Glossary

Steel and refining

Fluid catalytic cracking

Also known as FCC, fluid catalytic cracker, cat cracker.

Fluid catalytic cracking (FCC) is the central process of a fuels refinery, cracking heavy hydrocarbons (vacuum gas oil, residue) into lighter products — primarily gasoline, with valuable C₃–C₄ olefin streams as co-products. The reaction takes place at ~520 °C over a fluidised bed of zeolite catalyst circulated between a riser-reactor and a regenerator.

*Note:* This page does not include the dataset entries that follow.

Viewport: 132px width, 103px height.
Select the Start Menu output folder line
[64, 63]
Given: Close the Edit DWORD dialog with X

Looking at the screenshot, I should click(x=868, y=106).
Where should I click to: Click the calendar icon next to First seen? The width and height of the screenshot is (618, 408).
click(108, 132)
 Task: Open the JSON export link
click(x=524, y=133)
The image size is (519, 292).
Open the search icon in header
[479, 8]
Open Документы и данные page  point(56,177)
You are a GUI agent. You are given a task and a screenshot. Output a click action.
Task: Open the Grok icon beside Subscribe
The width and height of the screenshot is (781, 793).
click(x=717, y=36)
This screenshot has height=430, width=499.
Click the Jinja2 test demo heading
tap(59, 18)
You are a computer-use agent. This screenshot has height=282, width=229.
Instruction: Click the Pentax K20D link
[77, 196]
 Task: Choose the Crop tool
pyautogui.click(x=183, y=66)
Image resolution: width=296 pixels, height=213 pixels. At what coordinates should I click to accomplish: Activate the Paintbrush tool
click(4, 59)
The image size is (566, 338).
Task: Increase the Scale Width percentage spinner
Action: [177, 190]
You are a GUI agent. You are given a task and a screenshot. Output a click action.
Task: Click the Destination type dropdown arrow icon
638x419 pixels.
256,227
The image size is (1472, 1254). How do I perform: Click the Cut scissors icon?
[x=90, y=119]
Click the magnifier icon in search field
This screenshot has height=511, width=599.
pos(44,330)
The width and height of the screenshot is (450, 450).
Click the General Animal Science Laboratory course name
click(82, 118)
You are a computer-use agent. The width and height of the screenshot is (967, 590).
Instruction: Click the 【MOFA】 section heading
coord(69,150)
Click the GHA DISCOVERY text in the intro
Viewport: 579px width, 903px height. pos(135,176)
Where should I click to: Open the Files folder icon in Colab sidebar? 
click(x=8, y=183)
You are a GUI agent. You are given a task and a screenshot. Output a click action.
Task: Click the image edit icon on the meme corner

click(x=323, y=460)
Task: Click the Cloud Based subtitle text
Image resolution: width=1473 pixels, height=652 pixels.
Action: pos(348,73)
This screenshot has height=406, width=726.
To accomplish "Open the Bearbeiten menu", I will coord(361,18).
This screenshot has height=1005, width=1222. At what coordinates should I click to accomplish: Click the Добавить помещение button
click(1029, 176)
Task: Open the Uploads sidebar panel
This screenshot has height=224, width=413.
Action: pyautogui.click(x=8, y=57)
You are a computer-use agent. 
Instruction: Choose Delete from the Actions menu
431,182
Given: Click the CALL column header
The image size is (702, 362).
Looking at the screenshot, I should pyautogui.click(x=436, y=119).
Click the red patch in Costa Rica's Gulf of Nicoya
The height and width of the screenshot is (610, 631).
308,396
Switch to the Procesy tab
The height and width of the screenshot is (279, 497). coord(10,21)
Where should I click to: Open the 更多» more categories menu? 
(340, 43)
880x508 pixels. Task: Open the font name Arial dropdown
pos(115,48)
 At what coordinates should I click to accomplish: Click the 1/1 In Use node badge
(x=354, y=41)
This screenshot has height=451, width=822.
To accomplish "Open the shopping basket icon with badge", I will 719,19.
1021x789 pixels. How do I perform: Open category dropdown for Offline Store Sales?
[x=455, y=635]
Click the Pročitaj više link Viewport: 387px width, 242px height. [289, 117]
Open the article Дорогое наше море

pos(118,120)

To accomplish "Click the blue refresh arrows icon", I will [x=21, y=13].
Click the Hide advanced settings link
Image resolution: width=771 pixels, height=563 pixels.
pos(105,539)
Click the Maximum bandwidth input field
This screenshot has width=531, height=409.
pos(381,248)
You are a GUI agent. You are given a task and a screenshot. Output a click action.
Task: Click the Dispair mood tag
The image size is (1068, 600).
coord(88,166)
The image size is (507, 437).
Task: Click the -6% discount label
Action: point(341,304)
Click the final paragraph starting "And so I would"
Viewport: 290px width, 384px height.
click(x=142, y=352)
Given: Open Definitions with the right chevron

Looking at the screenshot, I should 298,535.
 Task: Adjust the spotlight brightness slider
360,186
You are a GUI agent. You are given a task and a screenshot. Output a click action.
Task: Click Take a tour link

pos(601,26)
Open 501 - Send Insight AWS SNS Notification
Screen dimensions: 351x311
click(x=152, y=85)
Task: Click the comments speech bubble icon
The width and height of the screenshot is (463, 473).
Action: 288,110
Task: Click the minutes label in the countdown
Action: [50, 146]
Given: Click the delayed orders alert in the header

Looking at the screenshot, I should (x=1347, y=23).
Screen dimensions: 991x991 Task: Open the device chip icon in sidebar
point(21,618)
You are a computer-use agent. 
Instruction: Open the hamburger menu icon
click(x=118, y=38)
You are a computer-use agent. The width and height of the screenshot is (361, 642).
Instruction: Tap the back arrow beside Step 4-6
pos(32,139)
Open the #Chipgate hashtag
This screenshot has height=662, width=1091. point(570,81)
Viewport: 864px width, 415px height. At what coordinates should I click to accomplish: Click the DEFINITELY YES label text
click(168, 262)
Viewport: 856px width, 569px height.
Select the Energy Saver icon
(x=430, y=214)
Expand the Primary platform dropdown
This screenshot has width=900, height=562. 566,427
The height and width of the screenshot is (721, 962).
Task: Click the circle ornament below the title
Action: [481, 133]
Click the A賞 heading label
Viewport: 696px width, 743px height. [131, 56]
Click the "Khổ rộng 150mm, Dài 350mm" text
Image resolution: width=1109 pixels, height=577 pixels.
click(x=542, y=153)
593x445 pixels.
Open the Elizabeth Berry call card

Cleaning targets in the FCC complex

  • Riser-reactor cyclones — separate spent catalyst from hydrocarbon vapour
  • Regenerator primary and secondary cyclones — separate regenerated catalyst from flue gas
  • Third-stage separator (TSS) — recovers catalyst fines from flue gas
  • CO boiler — burns regenerator flue-gas CO for energy recovery
  • Catalyst fines hopper — fine catalyst recovered from the gas-cleaning train

Sonic-horn fit

Refinery FCC units are demanding applications: high temperature, abrasive catalyst, continuous 24/7 operation, very high economic stakes per outage hour. Sonic horns on the third-stage separator and on catalyst-fines hoppers help maintain flue-gas-cleaning efficiency and avoid the unplanned slowdowns associated with hopper bridging.